The lines to reproduce run from the one containing "You are a computer-use agent. 800x600 pixels." to the end of the listing. Reproduce them exactly, both ends included, and nothing else.

:: RECORDS TO PROCESS ::
....
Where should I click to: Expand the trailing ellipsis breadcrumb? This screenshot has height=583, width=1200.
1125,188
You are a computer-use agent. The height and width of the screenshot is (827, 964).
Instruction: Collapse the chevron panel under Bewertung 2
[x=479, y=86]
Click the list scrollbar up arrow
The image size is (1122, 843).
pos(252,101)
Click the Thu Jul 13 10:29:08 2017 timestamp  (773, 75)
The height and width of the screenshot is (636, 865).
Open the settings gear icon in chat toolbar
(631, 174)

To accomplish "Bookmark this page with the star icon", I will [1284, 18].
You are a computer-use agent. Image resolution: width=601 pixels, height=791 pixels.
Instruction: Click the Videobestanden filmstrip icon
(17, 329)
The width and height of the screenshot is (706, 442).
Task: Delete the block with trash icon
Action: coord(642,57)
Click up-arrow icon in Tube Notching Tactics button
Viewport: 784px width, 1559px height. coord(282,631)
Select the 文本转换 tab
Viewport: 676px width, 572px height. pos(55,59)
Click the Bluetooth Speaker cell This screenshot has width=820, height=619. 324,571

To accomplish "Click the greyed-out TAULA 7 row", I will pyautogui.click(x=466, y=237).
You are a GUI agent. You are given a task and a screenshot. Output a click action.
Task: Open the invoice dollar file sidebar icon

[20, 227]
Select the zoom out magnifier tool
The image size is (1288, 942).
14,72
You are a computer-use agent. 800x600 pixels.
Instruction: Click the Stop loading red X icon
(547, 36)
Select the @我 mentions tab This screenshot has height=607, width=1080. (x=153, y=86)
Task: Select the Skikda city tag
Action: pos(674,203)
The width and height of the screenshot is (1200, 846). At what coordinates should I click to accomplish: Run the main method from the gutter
....
:: TASK OUTPUT ::
You are a computer-use agent. 800x600 pixels.
Instruction: Click the Stop loading red X icon
(547, 36)
Select the @我 mentions tab This screenshot has height=607, width=1080. (x=153, y=86)
Task: Select the Skikda city tag
Action: pos(674,203)
The width and height of the screenshot is (1200, 846). At what coordinates should I click to accomplish: Run the main method from the gutter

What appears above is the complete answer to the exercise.